Manuscripts in the News: Kerouac and Tolkien

In September Viking is releasing an edition of the original “scroll” manuscript of Jack Kerouac’s On the Road, along with a 50th anniversary edition of the novel itself. The manuscript’s original features—it consists of hundreds of typed pages taped together to form a roll of about 36 ½ m—are well known since it made the headlines in 2001 when it was bought at Christie's in New York for £1.7m by James Irsay, the owner of an Indianapolis football club, who subsequently took it on a road tour. (It is not unique, though, as D.A.F. de Sade's manuscript of 120 journées de Sodome, which he hid in a niche while he was locked up in the Bastille, similarly consists of sheets and scraps of paper taped together.) The fact that it is a scroll represents for some the nonstop flow of Kerouac's writing, as he banged out the book on his typewriter in a mere three weeks in 1951, though one can clearly see the numerous corrections and alterations. According to John Sampas, Kerouac's brother-in-law and literary executor, Kerouac made revisions to the original text during the 6-year period when he was trying to place the book with a publisher.

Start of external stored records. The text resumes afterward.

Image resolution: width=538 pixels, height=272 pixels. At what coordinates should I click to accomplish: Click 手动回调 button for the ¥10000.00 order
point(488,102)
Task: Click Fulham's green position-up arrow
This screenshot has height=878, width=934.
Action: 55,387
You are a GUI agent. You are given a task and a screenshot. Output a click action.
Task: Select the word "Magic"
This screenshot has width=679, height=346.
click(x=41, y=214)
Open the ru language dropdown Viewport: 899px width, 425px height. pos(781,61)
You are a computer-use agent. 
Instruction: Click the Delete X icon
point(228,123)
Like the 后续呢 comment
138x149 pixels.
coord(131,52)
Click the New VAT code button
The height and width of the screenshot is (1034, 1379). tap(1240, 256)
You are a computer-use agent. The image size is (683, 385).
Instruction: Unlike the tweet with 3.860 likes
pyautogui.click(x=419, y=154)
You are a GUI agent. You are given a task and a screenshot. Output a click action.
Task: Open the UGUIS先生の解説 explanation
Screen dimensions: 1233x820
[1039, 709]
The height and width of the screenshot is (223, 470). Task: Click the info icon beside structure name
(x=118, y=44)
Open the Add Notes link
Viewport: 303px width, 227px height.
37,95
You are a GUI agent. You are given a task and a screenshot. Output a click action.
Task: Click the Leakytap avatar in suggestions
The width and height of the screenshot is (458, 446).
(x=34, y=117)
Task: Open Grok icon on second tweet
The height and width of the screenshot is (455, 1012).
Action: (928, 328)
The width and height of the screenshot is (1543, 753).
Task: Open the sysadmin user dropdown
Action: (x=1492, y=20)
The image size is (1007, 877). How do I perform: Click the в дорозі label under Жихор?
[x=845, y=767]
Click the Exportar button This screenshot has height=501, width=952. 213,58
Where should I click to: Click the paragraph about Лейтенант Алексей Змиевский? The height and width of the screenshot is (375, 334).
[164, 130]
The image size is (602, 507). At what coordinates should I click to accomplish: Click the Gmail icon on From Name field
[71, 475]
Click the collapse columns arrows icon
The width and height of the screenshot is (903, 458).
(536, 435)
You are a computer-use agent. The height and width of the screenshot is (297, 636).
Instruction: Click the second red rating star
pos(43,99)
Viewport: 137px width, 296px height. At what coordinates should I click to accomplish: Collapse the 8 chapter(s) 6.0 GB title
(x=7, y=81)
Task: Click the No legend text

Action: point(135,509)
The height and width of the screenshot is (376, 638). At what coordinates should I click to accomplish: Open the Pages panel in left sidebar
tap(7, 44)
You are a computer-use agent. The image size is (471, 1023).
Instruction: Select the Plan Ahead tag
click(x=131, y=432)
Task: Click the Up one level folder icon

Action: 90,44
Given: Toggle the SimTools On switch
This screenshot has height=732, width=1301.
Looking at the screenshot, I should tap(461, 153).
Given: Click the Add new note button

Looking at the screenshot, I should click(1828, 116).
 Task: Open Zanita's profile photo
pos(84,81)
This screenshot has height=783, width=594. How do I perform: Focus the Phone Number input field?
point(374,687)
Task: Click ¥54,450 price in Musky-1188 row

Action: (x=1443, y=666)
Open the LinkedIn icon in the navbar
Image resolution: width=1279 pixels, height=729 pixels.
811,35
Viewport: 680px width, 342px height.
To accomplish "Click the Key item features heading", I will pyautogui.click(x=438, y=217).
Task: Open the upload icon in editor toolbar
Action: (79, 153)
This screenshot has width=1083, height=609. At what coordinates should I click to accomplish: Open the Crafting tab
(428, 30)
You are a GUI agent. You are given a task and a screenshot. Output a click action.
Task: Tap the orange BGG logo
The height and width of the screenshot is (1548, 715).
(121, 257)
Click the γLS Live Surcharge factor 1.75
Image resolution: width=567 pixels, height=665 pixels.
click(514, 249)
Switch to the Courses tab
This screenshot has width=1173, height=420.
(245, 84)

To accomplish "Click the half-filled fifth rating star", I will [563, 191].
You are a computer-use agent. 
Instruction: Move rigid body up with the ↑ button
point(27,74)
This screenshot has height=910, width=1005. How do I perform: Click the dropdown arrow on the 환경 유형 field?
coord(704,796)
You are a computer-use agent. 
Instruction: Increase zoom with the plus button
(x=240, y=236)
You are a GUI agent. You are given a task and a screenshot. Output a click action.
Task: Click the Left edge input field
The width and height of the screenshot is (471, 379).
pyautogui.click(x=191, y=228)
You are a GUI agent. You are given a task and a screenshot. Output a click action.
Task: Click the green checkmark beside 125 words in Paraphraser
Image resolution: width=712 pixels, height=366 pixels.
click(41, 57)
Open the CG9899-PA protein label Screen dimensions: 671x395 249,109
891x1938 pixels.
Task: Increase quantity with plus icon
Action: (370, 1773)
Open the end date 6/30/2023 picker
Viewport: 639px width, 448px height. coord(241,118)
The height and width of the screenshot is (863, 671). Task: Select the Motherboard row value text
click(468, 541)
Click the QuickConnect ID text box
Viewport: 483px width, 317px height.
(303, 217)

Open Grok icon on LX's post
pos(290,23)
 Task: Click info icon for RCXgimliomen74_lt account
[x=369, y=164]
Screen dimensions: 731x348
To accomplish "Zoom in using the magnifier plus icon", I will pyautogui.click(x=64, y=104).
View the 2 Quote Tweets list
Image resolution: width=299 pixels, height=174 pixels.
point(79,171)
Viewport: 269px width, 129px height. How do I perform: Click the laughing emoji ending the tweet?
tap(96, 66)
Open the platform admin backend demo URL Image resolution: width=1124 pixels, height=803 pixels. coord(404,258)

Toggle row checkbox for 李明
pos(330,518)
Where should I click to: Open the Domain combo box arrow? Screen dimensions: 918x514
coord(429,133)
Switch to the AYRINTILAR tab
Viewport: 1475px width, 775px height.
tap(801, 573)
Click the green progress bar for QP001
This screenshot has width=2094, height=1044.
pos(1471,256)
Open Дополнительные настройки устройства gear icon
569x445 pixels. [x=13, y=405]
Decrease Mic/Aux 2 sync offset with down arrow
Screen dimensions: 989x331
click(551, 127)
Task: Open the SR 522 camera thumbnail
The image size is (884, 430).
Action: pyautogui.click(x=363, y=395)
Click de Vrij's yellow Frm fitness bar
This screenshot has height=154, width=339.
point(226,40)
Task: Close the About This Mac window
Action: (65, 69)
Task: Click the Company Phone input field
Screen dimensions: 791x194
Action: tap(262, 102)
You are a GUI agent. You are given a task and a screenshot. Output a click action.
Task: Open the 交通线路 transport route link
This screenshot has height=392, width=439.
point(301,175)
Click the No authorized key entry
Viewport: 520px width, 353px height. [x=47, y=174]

The manuscript is now kept at the University of Indiana. It is currently on exhibition at the Boott Cotton Mills Museum, Lowell National Historical Park in Massachusetts, from June 15 through October 14, 2007. A video of the curator unrolling the manuscript can be seen here

HarperCollins' are said to be bringing out through their Voyager imprint a 70th anniversary edition of J.R.R. Tolkien's The Hobbit, together with a two-volume The History of the Hobbit, which will contain the previously unpublished manuscript version of the novel. No further information as yet on the Voyager Books website.